To assess the potential impacts on privacy of the process, information system, program, software module, device or other initiative which processes personal information, the Cooperative Development Authority (CDA) conducted its Privacy Impact Assessment (PIA) on September 30 – October 1, 2024, held at Madison 101 Hotel, Quezon City.
This is given the Authority’s collection of personal information in view of its developmental, registration and regulation, and quasi-judicial powers, functions, and responsibilities.
The assessment is pursuant to Sections 4, 5, 6 of the National Privacy Commission’ (NPC) Circular 2016-01 which requires government agencies to conduct a PIA for each program, process, or measure within the agency that involves personal data. At the same time, Section 6 of NPC Circular 2016-03 recommends the conduct of said assessment as part of any organization’s security incident management policy.
Mr. Cleo R. Martinez, Information Technology Officer II, Compliance and Monitoring Division of the NPC, the Resource Person during the Data Privacy Awareness Training on August 9, 2024, also served as the Resource Person during the two-day assessment which consisted of a lecture on the first day and an actual workshop on the second day.
The lecture focused on understanding the importance of PIA for a Personal Information Controller (PIC) like the Authority which has multiple processes and learning how to conduct them effectively.
Afterwhich, an actual workshop was conducted resulting in the assessment of some of the Authority’s key processes/systems which include the Cooperative Assessment Information System (CAIS), Accreditation Facility Information System (AFIS), Electronic Cooperative Registration Information System (E-COOPRIS) and Annual Submission of Updated Personal Data Sheet.

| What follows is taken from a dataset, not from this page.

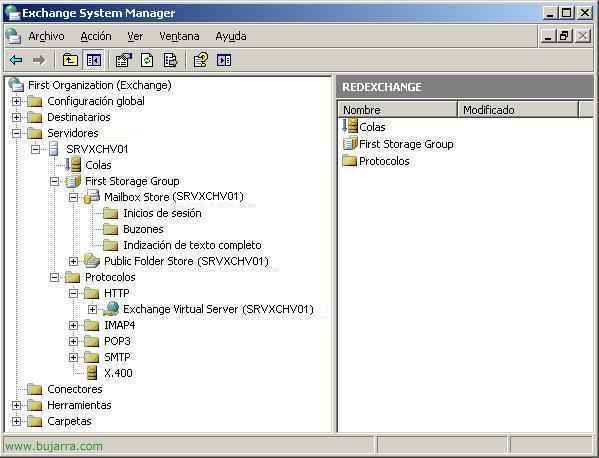
Task: Select Buzones under Mailbox Store
Action: (143, 229)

With this assessment, the participants are expected to identify, assess, evaluate, and manage the risks represented by the processing of personal data in their respective offices; assist the Authority in preparing the records of its processing activities, and in maintaining its privacy management program; facilitate compliance by the Authority with the Data Privacy Act (DPA) its IRR, and other applicable issuances of the NPC; and aid the Authority in addressing privacy risks by allowing it to establish a control framework.
Meanwhile, a total of forty (40) participants attended the said assessment which included the Data Protection Officer, the Compliance Officers for Privacy/CDA Lawyers, Data Focal Persons per division and the PIA Secretariat.